DATA FOR THIS TASK:
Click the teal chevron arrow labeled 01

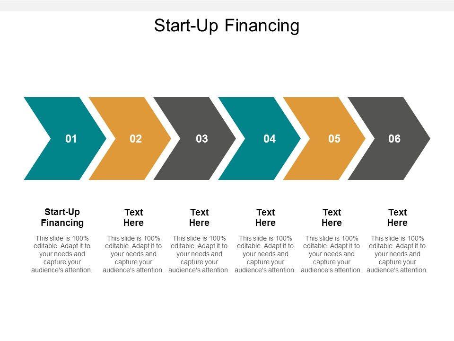pyautogui.click(x=71, y=139)
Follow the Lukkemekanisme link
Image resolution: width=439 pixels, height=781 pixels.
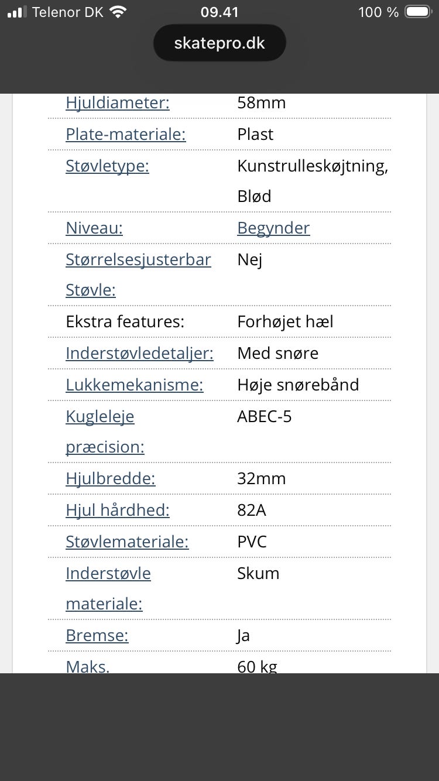pyautogui.click(x=134, y=385)
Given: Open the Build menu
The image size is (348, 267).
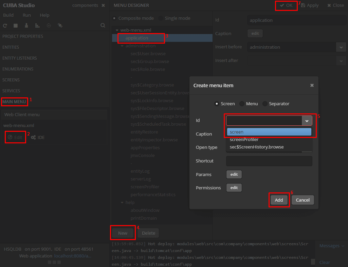Looking at the screenshot, I should 8,15.
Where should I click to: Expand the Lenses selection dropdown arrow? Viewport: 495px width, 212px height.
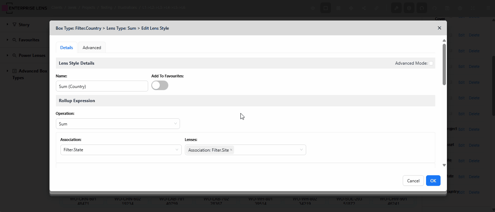pos(302,150)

ACTIVITY: What is needed is an exact copy of the data, without any pictures.

ANSWER SECTION:
Click the teal chevron arrow labeled 01

pyautogui.click(x=71, y=139)
Follow the Lukkemekanisme link
Image resolution: width=439 pixels, height=781 pixels.
pyautogui.click(x=134, y=385)
Given: Open the Build menu
The image size is (348, 267).
Looking at the screenshot, I should 8,15.
Where should I click to: Expand the Lenses selection dropdown arrow? Viewport: 495px width, 212px height.
pos(302,150)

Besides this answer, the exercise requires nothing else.